Records excerpted from a collection
________________

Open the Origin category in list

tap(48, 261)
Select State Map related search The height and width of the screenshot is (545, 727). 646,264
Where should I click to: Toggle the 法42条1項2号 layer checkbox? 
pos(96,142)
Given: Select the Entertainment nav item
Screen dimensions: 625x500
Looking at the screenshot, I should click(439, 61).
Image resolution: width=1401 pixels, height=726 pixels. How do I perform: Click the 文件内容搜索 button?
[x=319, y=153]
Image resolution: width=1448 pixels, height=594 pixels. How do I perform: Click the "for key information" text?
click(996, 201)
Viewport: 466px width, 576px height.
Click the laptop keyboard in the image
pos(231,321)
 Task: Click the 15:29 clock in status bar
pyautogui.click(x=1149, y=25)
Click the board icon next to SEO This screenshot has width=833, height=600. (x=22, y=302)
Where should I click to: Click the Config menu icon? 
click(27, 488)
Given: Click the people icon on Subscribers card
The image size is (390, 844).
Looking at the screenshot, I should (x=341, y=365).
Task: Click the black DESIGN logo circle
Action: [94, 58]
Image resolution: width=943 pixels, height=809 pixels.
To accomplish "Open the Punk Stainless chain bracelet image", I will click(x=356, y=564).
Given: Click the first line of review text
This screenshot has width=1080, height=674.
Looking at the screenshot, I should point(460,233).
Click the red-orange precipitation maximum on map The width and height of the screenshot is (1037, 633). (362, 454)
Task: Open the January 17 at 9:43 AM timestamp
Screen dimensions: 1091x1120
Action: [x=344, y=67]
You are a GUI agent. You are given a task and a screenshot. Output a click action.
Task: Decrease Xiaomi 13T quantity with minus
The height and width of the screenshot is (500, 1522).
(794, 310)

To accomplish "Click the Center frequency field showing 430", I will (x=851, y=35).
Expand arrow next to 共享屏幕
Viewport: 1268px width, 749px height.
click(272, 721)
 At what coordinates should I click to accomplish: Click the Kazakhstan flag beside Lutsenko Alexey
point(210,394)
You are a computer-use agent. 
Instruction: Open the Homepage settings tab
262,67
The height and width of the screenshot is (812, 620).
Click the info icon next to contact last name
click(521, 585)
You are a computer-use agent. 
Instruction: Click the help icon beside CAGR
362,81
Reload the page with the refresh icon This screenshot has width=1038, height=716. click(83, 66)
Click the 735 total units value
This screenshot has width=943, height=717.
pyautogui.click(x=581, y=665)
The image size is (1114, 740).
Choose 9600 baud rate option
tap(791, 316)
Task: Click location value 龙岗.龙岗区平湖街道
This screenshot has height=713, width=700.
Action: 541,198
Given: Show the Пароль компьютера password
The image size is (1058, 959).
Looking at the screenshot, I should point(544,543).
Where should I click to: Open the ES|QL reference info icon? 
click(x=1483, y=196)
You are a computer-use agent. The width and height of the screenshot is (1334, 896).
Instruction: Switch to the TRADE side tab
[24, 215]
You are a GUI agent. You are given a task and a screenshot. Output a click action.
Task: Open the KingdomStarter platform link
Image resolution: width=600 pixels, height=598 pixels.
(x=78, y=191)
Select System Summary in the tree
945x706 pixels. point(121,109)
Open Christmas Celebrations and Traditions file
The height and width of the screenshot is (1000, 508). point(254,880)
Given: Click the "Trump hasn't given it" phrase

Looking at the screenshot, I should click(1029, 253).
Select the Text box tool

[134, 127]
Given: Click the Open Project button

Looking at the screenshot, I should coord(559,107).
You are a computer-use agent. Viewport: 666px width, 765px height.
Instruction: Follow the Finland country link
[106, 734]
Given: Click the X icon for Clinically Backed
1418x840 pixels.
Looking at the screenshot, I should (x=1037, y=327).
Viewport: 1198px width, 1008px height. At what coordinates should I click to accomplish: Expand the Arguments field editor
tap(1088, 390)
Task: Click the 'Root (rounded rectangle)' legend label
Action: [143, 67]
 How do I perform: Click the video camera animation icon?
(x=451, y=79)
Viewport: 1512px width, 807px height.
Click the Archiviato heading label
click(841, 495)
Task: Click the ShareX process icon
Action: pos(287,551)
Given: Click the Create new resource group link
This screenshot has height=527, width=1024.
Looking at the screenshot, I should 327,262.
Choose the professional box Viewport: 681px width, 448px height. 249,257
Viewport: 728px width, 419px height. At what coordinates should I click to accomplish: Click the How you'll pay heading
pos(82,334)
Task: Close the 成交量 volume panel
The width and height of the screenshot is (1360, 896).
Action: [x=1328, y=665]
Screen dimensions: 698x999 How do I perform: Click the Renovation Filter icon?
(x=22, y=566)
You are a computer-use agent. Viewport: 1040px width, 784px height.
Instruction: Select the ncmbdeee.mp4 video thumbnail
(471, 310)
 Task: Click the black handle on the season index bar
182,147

________________

■ TASK DESCRIPTION
Set down each entry from above once more, exactly as written.

■ ANSWER SECTION
Open the Origin category in list

tap(48, 261)
Select State Map related search The height and width of the screenshot is (545, 727). 646,264
Where should I click to: Toggle the 法42条1項2号 layer checkbox? 
pos(96,142)
Given: Select the Entertainment nav item
Screen dimensions: 625x500
Looking at the screenshot, I should click(439, 61).
Image resolution: width=1401 pixels, height=726 pixels. How do I perform: Click the 文件内容搜索 button?
[x=319, y=153]
Image resolution: width=1448 pixels, height=594 pixels. How do I perform: Click the "for key information" text?
click(996, 201)
Viewport: 466px width, 576px height.
Click the laptop keyboard in the image
pos(231,321)
 Task: Click the 15:29 clock in status bar
pyautogui.click(x=1149, y=25)
Click the board icon next to SEO This screenshot has width=833, height=600. (x=22, y=302)
Where should I click to: Click the Config menu icon? 
click(27, 488)
Given: Click the people icon on Subscribers card
The image size is (390, 844).
Looking at the screenshot, I should (x=341, y=365).
Task: Click the black DESIGN logo circle
Action: [94, 58]
Image resolution: width=943 pixels, height=809 pixels.
To accomplish "Open the Punk Stainless chain bracelet image", I will click(x=356, y=564).
Given: Click the first line of review text
This screenshot has width=1080, height=674.
Looking at the screenshot, I should point(460,233).
Click the red-orange precipitation maximum on map The width and height of the screenshot is (1037, 633). (362, 454)
Task: Open the January 17 at 9:43 AM timestamp
Screen dimensions: 1091x1120
Action: [x=344, y=67]
You are a GUI agent. You are given a task and a screenshot. Output a click action.
Task: Decrease Xiaomi 13T quantity with minus
The height and width of the screenshot is (500, 1522).
(794, 310)

To accomplish "Click the Center frequency field showing 430", I will (x=851, y=35).
Expand arrow next to 共享屏幕
Viewport: 1268px width, 749px height.
click(272, 721)
 At what coordinates should I click to accomplish: Click the Kazakhstan flag beside Lutsenko Alexey
point(210,394)
You are a computer-use agent. 
Instruction: Open the Homepage settings tab
262,67
The height and width of the screenshot is (812, 620).
Click the info icon next to contact last name
click(521, 585)
You are a computer-use agent. 
Instruction: Click the help icon beside CAGR
362,81
Reload the page with the refresh icon This screenshot has width=1038, height=716. click(83, 66)
Click the 735 total units value
This screenshot has width=943, height=717.
pyautogui.click(x=581, y=665)
The image size is (1114, 740).
Choose 9600 baud rate option
tap(791, 316)
Task: Click location value 龙岗.龙岗区平湖街道
This screenshot has height=713, width=700.
Action: 541,198
Given: Show the Пароль компьютера password
The image size is (1058, 959).
Looking at the screenshot, I should point(544,543).
Where should I click to: Open the ES|QL reference info icon? 
click(x=1483, y=196)
You are a computer-use agent. The width and height of the screenshot is (1334, 896).
Instruction: Switch to the TRADE side tab
[24, 215]
You are a GUI agent. You are given a task and a screenshot. Output a click action.
Task: Open the KingdomStarter platform link
Image resolution: width=600 pixels, height=598 pixels.
(x=78, y=191)
Select System Summary in the tree
945x706 pixels. point(121,109)
Open Christmas Celebrations and Traditions file
The height and width of the screenshot is (1000, 508). point(254,880)
Given: Click the "Trump hasn't given it" phrase

Looking at the screenshot, I should click(1029, 253).
Select the Text box tool

[134, 127]
Given: Click the Open Project button

Looking at the screenshot, I should coord(559,107).
You are a computer-use agent. Viewport: 666px width, 765px height.
Instruction: Follow the Finland country link
[106, 734]
Given: Click the X icon for Clinically Backed
1418x840 pixels.
Looking at the screenshot, I should (x=1037, y=327).
Viewport: 1198px width, 1008px height. At what coordinates should I click to accomplish: Expand the Arguments field editor
tap(1088, 390)
Task: Click the 'Root (rounded rectangle)' legend label
Action: [143, 67]
 How do I perform: Click the video camera animation icon?
(x=451, y=79)
Viewport: 1512px width, 807px height.
Click the Archiviato heading label
click(841, 495)
Task: Click the ShareX process icon
Action: pos(287,551)
Given: Click the Create new resource group link
This screenshot has height=527, width=1024.
Looking at the screenshot, I should 327,262.
Choose the professional box Viewport: 681px width, 448px height. 249,257
Viewport: 728px width, 419px height. At what coordinates should I click to accomplish: Click the How you'll pay heading
pos(82,334)
Task: Close the 成交量 volume panel
The width and height of the screenshot is (1360, 896).
Action: [x=1328, y=665]
Screen dimensions: 698x999 How do I perform: Click the Renovation Filter icon?
(x=22, y=566)
You are a computer-use agent. Viewport: 1040px width, 784px height.
Instruction: Select the ncmbdeee.mp4 video thumbnail
(471, 310)
 Task: Click the black handle on the season index bar
182,147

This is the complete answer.